We likely need to expand YY_NUM_RULES 79 to whatever number we eventually have as well.
This is on line 293 of lex.yy.cpp

THe real 'fun' is modifying: static yyconst short int yy_acclist[276]
yy_accept[174] =[174]
etc.
These hold yy_current_state and other values, I think, as redirects?
I need to read more of the flex manual.
*/

These do not have a peroper case statement at present, or any handlers.

npcdata { doLines(); return NPCDATA; }
NPCDATA { doLines(); return NPCDATA; }

setflag         { doLines();return SETFLAG; }
setflagfalse    { doLines();return SETFLAGFALSE; }
setflagtrue     { doLines();return SETFLAGTRUE; }
setflagmore     { doLines();return SETFLAGMORE; }
setflagless     { doLines();return SETFLAGLESS; }
goto            { doLines();return GOTO; }
gototrue        { doLines();return GOTOTRUE; }
gotofalse       { doLines();return GOTOFALSE; }
gotoless        { doLines();return GOTOLESS; }
gotomore        { doLines();return GOTOMORE; }

arraytoindex    { doLines();return ARRAYTOINDEX; } //Store array in an index of another array..

POINTER         { doLines();return POINTER; }

SETFLAG         { doLines();return SETFLAG; }
SETFLAGFALSE    { doLines();return SETFLAGFALSE; }
SETFLAGTRUE     { doLines();return SETFLAGTRUE; }
SETFLAGMORE     { doLines();return SETFLAGMORE; }
SETFLAGLESS     { doLines();return SETFLAGLESS; }
GOTO            { doLines();return GOTO; }
GOTOTRUE        { doLines();return GOTOTRUE; }
GOTOFALSE       { doLines();return GOTOFALSE; }
GOTOLESS        { doLines();return GOTOLESS; }
GOTOMORE        { doLines();return GOTOMORE; }

ARRAYTOINDEX    { doLines();return ARRAYTOINDEX; } //Store array in an index of another array..

* Material:
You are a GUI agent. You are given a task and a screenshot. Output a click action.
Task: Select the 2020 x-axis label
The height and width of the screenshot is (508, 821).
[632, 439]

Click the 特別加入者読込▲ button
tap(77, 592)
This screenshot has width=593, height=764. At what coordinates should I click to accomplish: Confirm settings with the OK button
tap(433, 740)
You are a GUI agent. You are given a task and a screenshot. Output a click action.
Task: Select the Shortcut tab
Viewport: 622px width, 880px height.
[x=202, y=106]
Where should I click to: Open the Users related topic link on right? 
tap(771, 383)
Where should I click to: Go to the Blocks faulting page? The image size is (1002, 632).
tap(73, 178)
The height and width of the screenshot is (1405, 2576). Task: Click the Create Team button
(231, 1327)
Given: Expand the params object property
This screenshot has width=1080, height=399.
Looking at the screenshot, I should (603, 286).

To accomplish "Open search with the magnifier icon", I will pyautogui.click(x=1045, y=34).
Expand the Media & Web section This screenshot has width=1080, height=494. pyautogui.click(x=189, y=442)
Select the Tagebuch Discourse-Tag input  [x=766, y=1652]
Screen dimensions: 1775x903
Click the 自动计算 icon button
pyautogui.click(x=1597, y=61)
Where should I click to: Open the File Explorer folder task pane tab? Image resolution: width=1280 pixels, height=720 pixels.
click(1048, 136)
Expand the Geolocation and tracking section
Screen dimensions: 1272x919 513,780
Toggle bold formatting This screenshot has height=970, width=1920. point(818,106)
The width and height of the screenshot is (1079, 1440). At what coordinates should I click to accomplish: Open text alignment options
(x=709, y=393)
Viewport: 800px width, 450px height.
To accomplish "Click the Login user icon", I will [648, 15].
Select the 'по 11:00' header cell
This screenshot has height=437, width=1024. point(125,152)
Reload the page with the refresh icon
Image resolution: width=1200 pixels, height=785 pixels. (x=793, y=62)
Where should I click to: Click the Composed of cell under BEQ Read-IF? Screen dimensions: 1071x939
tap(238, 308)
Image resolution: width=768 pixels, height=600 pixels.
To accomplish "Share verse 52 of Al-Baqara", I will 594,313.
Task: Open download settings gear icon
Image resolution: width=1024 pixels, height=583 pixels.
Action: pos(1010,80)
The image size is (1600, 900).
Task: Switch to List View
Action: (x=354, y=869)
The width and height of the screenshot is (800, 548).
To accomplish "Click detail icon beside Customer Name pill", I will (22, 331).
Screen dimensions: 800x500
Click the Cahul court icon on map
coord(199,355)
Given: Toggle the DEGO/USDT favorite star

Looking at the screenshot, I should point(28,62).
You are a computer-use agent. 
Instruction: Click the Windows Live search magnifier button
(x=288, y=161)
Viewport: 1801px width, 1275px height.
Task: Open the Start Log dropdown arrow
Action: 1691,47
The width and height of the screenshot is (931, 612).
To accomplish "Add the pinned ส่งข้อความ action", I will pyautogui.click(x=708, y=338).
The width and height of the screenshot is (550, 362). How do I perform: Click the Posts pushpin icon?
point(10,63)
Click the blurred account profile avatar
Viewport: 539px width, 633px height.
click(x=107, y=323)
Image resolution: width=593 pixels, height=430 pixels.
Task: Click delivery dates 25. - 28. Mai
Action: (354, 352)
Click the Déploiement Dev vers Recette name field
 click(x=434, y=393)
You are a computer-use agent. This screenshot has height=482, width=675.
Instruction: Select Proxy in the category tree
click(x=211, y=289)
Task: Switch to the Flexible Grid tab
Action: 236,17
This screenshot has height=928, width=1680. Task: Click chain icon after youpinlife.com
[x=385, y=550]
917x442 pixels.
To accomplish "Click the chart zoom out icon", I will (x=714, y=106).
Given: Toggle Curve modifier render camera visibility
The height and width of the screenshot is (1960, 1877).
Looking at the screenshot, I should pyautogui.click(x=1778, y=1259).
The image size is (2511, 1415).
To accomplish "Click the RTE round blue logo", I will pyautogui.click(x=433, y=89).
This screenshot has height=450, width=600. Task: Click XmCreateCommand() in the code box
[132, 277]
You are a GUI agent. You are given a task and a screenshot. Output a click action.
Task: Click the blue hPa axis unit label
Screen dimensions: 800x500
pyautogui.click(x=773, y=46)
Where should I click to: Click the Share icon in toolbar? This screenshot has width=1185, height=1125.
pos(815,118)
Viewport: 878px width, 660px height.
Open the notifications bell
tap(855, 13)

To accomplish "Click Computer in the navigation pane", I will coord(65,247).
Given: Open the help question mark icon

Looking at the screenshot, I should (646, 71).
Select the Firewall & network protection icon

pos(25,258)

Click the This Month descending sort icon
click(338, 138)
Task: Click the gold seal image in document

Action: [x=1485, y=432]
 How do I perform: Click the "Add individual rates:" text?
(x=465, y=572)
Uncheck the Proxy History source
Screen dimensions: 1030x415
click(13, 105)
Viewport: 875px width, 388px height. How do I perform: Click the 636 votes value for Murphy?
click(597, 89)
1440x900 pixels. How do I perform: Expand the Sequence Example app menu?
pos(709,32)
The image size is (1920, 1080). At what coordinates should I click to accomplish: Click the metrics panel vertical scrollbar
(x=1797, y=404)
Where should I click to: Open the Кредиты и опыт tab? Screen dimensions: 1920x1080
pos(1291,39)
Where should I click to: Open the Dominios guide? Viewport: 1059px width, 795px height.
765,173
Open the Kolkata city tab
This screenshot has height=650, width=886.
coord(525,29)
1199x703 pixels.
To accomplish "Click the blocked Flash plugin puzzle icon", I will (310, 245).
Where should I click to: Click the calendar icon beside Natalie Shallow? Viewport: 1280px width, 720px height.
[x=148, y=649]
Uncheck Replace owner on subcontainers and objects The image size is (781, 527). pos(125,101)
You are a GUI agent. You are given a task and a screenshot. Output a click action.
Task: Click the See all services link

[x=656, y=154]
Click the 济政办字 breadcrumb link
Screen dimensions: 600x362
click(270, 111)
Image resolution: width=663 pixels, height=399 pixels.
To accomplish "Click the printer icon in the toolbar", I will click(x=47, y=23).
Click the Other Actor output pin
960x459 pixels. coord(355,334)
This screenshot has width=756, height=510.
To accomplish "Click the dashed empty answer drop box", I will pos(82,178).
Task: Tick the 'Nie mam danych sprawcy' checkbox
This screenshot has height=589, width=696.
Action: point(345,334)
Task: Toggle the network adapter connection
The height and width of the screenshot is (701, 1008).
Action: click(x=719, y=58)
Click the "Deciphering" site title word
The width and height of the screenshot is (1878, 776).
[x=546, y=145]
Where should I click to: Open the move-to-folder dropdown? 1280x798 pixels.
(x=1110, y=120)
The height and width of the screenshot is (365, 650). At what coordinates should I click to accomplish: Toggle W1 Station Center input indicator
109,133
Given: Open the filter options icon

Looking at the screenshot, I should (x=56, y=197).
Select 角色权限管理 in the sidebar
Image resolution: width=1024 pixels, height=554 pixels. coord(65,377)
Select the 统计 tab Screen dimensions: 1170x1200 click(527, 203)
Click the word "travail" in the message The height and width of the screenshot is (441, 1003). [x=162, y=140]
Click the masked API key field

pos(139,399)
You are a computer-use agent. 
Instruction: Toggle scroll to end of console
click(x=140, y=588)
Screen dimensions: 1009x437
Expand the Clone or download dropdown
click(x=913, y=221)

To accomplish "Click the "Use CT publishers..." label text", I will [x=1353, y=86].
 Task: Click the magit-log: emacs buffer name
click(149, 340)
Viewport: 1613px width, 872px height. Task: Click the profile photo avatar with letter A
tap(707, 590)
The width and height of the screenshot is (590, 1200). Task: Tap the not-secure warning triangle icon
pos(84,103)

* Written problem:
Using the lexer notes above, decide whether each statement agrees with them, and answer yes or no, quoting the words that decide it. 1. YY_NUM_RULES is on line 293 of lex.yy.cpp. 2. The arraytoindex rule is described as storing an array in an index of another array. 3. The writer has finished reading the flex manual.

* Written answer:
1. Yes: "This is on line 293 of lex.yy.cpp"
2. Yes: "Store array in an index of another array"
3. No: "I need to read more of the flex manual."